### Text block
⟨

The Cherubs. I know we look like wankers, but really we weren’t. Honestly.
Mike Foale invited me to attend the launch of his mission to repair the Hubble Space Telescope in 1999, but I couldn’t go. He invited me again to his final launch in 2003, for which he was appointed Commander of the International Space Station. Again I had to plead other commitments. What was I thinking of? Surely I could have postponed whatever it was I was doing and travelled to the launch site to watch a remarkable man doing one of the most remarkable things any human can do? I regret missing the chance deeply. I hope today’s Cherubs at Queens’ have incorporated a toast into their rituals which recognizes the most illustrious and intrepid of their heavenly host ever to don the green, blue and pink.
I soon made sure that Kim was initiated into the Cherubs too, and perhaps as a kind of thank you, or more likely because he was such a generous soul anyway, Kim offered to have a dinner jacket made for me at a grand tailoring shop on the corner of Silver and Trumpington Streets. Ede and Ravenscroft, besides being fine fashioners of a gentleman’s dress suiting, were also makers of elaborate and distinguished academic, legal, ecclesiastic and ceremonial costume of all kinds from graduate gowns to royal robes. The double-breasted dinner jacket of heavy wool they made for me was a thing of rare beauty. The facings of the lapels were of black silk as were the stripes down the side of the trouser legs. Kim felt I should have a proper shirt with separate collar to go with it as well as a good silk black bow-tie. And how could any of this be worn without proper shoes? Kim was generous with his money, but he never used it to show off. Not once did he make me feel that I was a lucky recipient of his largesse, or put me in the position of being embarrassed or overwhelmed by it. The kindness was as much in the manner of his generosity as in the quantity of it, although the latter did keep our rooms in enviable luxury. Kim’s mother often sent large hampers from Harrods, cases of wine and quantities of cashmere socks for her beloved only child. His father worked in the advertising business, something to do with the sites on which posters were put up, and it was clearly a concern that flourished. My own family’s relatively modest prosperity did not, like Kim’s, run to truffles, pâté and vintage port, but my mother was able to exhibit more often than was comfortable for a sceptic like me a most uncanny ability to know exactly when and by how much my funds were depleted. A bill from Heffer’s, the Cambridge bookshop, might arrive in my pigeonhole and loom over me and deprive me of sleep that night, and the following morning there would be a letter from Mother with a cheque and little note saying that she hoped that this might come in useful. The sum seemed nearly always to cover the bill and leave a happy amount over for wine and cakes.

⟩

### Data section
⟨

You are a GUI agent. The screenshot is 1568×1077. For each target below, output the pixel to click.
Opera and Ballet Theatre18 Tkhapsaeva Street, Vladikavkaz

⟩

### Stated task A
Which shop made the dinner jacket that Kim gave as a gift, according to the memoir passage about the Cherubs and Kim?
### Stated task B
Write a continuation of the memoir passage about the Cherubs and Kim, picking up after its final sentence.

### Written answer A
Ede and Ravenscroft, on the corner of Silver and Trumpington Streets.

### Written answer B
My sister Jo came to stay. She adored Kim and made friends with everyone, most of whom thought she was an undergraduate, although she was only fifteen. It was in a letter to her when she was back home that I wrote something that my father saw, something that made it clear that I was gay. He got a message through to the porter’s lodge at Queens’ asking me to ring. When I called he told me that he had seen my letter to Jo, that he was sorry to have done so, but that as far as the gay thing was concerned he couldn’t be happier …
‘Oh, and your mother would love to speak to you.’
‘
Darling!
’
‘Oh, Mama. Are you upset?’
‘Don’t be silly. I think I’ve
always
known …’
It was the most marvellous relief to come out in this way.
Papa.
Mama.
My scholarly duty of saying Latin grace in hall for a week came round. I began to write occasional articles and television reviews for a student newspaper called
Broadsheet
, and more and more parts in more and more plays came my way. I played a disc jockey in Poliakoff’s
City Sugar
, a poet in Bond’s
The Narrow Road to the Deep North
and a Classics don in a new play by undergraduate Harry Eyre. I played kings and dukes and old counsellors in Shakespeare and killers and husbands and businessmen and blackmailers in plays old, new, neglected and revived. If Kipling’s suggestion that to fill every minute with sixty seconds’ worth of distance run is truly, as he asserted, the mark of a man, then I seemed to have become one of the most virile students in Cambridge.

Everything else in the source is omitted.